社員さんから新しい提案があれば、なるべく早くGOサインを出し、一緒になって取り組みます。
「大切なのは、即断即決と権限委譲。仕事を成功させるために、必死に頑張って成長していく姿を見るのが何より嬉しいですね。結果的にうまくいかなくても、しっかり反省すれば次に繋がるはずです」と話してくれました。
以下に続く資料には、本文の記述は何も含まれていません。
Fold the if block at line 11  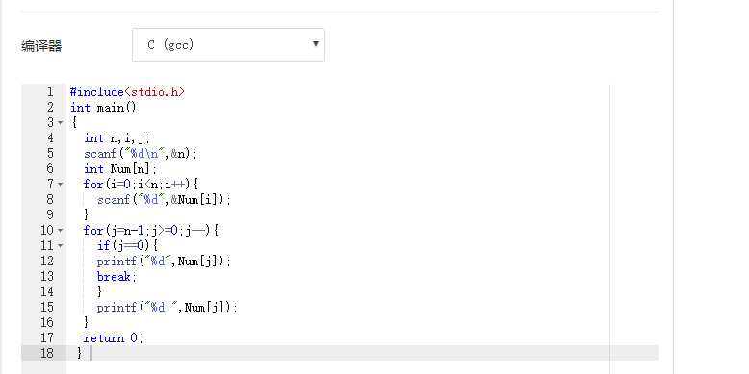pyautogui.click(x=61, y=246)
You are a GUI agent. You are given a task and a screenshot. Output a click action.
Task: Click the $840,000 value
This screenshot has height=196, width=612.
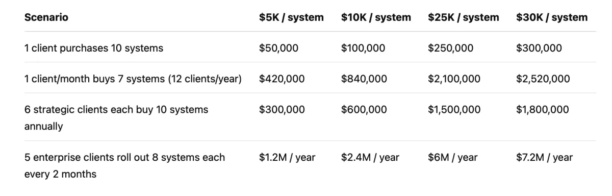364,79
たとえ若手でも、やる気次第でたくさんのチャンスを掴めそうです!
忙しい宇佐美さんのリフレッシュ方法は仕事終わりに仲間と飲みに行ったり、休日にお子様のバスケの試合を見に行くことだそう。80人もの社員さんの先頭に立ち、熱システム事業を引っ張っていくその背中に、理想の上司像を見た気がしました。
技術研究所 栗原渉さん
栗原さんは熱システム事業部に所属。主に、半導体を製造する装置内で、製造に適した温度を保つための産業用セラミックヒータを開発・設計・製造しています。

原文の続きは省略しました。